▸ WHAT THE TASK REQUIRES
In all of the records below, change "computer-use agent" to "screen-navigation agent" and reproduce the records with nothing else altered.

▸ RECORD SET
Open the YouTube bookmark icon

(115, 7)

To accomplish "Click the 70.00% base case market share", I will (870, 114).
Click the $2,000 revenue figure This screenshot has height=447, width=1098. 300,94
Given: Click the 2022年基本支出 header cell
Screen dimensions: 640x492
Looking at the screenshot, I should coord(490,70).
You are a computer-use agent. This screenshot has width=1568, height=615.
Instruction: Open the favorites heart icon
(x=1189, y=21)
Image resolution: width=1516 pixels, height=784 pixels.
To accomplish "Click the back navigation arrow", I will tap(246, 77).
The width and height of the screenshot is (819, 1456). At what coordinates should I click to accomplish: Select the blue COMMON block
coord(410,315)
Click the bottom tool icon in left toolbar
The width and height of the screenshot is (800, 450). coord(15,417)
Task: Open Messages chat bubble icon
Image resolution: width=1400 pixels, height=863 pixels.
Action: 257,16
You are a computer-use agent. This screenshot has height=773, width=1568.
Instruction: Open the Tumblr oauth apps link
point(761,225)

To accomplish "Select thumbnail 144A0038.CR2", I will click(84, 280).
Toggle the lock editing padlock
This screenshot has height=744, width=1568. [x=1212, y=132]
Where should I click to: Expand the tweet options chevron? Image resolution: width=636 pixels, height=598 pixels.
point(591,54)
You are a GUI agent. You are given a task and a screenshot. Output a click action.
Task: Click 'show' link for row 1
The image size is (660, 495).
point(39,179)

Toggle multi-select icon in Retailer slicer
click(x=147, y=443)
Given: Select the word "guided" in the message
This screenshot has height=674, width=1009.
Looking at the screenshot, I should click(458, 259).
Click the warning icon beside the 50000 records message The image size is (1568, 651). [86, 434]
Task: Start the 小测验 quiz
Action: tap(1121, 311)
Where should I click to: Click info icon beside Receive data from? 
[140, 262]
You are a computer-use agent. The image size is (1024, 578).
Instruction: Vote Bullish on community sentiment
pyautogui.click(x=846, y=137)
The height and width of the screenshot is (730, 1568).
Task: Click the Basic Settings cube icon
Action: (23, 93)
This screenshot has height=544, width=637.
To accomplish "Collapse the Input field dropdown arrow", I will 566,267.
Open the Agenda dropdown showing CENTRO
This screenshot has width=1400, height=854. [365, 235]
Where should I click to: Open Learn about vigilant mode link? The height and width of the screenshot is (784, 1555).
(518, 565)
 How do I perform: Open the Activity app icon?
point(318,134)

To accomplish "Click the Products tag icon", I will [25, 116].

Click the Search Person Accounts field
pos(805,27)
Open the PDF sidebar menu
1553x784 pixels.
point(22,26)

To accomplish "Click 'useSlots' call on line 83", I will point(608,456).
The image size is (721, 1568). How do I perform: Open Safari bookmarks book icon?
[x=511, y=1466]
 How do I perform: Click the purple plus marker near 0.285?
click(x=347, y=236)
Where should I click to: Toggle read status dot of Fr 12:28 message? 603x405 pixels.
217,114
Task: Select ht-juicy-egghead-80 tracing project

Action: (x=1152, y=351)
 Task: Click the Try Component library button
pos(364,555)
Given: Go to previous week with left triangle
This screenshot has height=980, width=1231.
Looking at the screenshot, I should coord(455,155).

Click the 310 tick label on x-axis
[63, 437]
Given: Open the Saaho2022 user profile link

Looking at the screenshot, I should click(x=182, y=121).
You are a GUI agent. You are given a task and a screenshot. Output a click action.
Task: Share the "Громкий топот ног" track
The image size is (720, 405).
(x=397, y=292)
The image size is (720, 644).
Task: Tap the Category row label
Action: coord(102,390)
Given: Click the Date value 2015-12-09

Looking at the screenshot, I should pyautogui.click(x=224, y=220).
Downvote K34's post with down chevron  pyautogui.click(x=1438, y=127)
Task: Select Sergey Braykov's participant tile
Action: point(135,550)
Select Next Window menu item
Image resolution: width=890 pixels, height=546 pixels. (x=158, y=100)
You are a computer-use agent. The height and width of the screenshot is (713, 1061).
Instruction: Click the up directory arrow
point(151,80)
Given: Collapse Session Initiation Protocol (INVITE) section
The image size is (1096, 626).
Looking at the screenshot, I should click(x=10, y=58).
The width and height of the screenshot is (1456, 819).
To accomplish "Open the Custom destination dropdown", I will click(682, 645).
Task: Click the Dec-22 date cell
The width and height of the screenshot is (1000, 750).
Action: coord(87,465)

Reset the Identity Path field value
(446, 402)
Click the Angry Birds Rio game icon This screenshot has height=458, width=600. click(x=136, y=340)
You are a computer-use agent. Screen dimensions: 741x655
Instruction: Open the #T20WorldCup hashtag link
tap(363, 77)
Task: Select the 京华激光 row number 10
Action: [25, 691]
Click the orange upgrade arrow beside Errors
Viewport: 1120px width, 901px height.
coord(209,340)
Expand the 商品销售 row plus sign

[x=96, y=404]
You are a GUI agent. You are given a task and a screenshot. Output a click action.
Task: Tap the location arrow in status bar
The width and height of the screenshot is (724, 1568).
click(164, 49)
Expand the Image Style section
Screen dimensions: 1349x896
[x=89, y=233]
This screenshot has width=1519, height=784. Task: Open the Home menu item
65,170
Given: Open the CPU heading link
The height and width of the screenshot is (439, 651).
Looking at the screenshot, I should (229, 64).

▸ THE ANSWER
Open the YouTube bookmark icon

(115, 7)

To accomplish "Click the 70.00% base case market share", I will (870, 114).
Click the $2,000 revenue figure This screenshot has height=447, width=1098. 300,94
Given: Click the 2022年基本支出 header cell
Screen dimensions: 640x492
Looking at the screenshot, I should coord(490,70).
You are a screen-navigation agent. This screenshot has width=1568, height=615.
Instruction: Open the favorites heart icon
(x=1189, y=21)
Image resolution: width=1516 pixels, height=784 pixels.
To accomplish "Click the back navigation arrow", I will tap(246, 77).
The width and height of the screenshot is (819, 1456). At what coordinates should I click to accomplish: Select the blue COMMON block
coord(410,315)
Click the bottom tool icon in left toolbar
The width and height of the screenshot is (800, 450). coord(15,417)
Task: Open Messages chat bubble icon
Image resolution: width=1400 pixels, height=863 pixels.
Action: 257,16
You are a screen-navigation agent. This screenshot has height=773, width=1568.
Instruction: Open the Tumblr oauth apps link
point(761,225)

To accomplish "Select thumbnail 144A0038.CR2", I will click(84, 280).
Toggle the lock editing padlock
This screenshot has height=744, width=1568. [x=1212, y=132]
Where should I click to: Expand the tweet options chevron? Image resolution: width=636 pixels, height=598 pixels.
point(591,54)
You are a GUI agent. You are given a task and a screenshot. Output a click action.
Task: Click 'show' link for row 1
The image size is (660, 495).
point(39,179)

Toggle multi-select icon in Retailer slicer
click(x=147, y=443)
Given: Select the word "guided" in the message
This screenshot has height=674, width=1009.
Looking at the screenshot, I should click(458, 259).
Click the warning icon beside the 50000 records message The image size is (1568, 651). [86, 434]
Task: Start the 小测验 quiz
Action: tap(1121, 311)
Where should I click to: Click info icon beside Receive data from? 
[140, 262]
You are a screen-navigation agent. The image size is (1024, 578).
Instruction: Vote Bullish on community sentiment
pyautogui.click(x=846, y=137)
The height and width of the screenshot is (730, 1568).
Task: Click the Basic Settings cube icon
Action: (23, 93)
This screenshot has height=544, width=637.
To accomplish "Collapse the Input field dropdown arrow", I will 566,267.
Open the Agenda dropdown showing CENTRO
This screenshot has width=1400, height=854. [365, 235]
Where should I click to: Open Learn about vigilant mode link? The height and width of the screenshot is (784, 1555).
(518, 565)
 How do I perform: Open the Activity app icon?
point(318,134)

To accomplish "Click the Products tag icon", I will [25, 116].

Click the Search Person Accounts field
pos(805,27)
Open the PDF sidebar menu
1553x784 pixels.
point(22,26)

To accomplish "Click 'useSlots' call on line 83", I will point(608,456).
The image size is (721, 1568). How do I perform: Open Safari bookmarks book icon?
[x=511, y=1466]
 How do I perform: Click the purple plus marker near 0.285?
click(x=347, y=236)
Where should I click to: Toggle read status dot of Fr 12:28 message? 603x405 pixels.
217,114
Task: Select ht-juicy-egghead-80 tracing project

Action: (x=1152, y=351)
 Task: Click the Try Component library button
pos(364,555)
Given: Go to previous week with left triangle
This screenshot has height=980, width=1231.
Looking at the screenshot, I should coord(455,155).

Click the 310 tick label on x-axis
[63, 437]
Given: Open the Saaho2022 user profile link

Looking at the screenshot, I should click(x=182, y=121).
You are a GUI agent. You are given a task and a screenshot. Output a click action.
Task: Share the "Громкий топот ног" track
The image size is (720, 405).
(x=397, y=292)
The image size is (720, 644).
Task: Tap the Category row label
Action: coord(102,390)
Given: Click the Date value 2015-12-09

Looking at the screenshot, I should pyautogui.click(x=224, y=220).
Downvote K34's post with down chevron  pyautogui.click(x=1438, y=127)
Task: Select Sergey Braykov's participant tile
Action: point(135,550)
Select Next Window menu item
Image resolution: width=890 pixels, height=546 pixels. (x=158, y=100)
You are a screen-navigation agent. The height and width of the screenshot is (713, 1061).
Instruction: Click the up directory arrow
point(151,80)
Given: Collapse Session Initiation Protocol (INVITE) section
The image size is (1096, 626).
Looking at the screenshot, I should click(x=10, y=58).
The width and height of the screenshot is (1456, 819).
To accomplish "Open the Custom destination dropdown", I will click(682, 645).
Task: Click the Dec-22 date cell
The width and height of the screenshot is (1000, 750).
Action: coord(87,465)

Reset the Identity Path field value
(446, 402)
Click the Angry Birds Rio game icon This screenshot has height=458, width=600. click(x=136, y=340)
You are a screen-navigation agent. Screen dimensions: 741x655
Instruction: Open the #T20WorldCup hashtag link
tap(363, 77)
Task: Select the 京华激光 row number 10
Action: [25, 691]
Click the orange upgrade arrow beside Errors
Viewport: 1120px width, 901px height.
coord(209,340)
Expand the 商品销售 row plus sign

[x=96, y=404]
You are a GUI agent. You are given a task and a screenshot. Output a click action.
Task: Tap the location arrow in status bar
The width and height of the screenshot is (724, 1568).
click(164, 49)
Expand the Image Style section
Screen dimensions: 1349x896
[x=89, y=233]
This screenshot has width=1519, height=784. Task: Open the Home menu item
65,170
Given: Open the CPU heading link
The height and width of the screenshot is (439, 651).
Looking at the screenshot, I should (229, 64).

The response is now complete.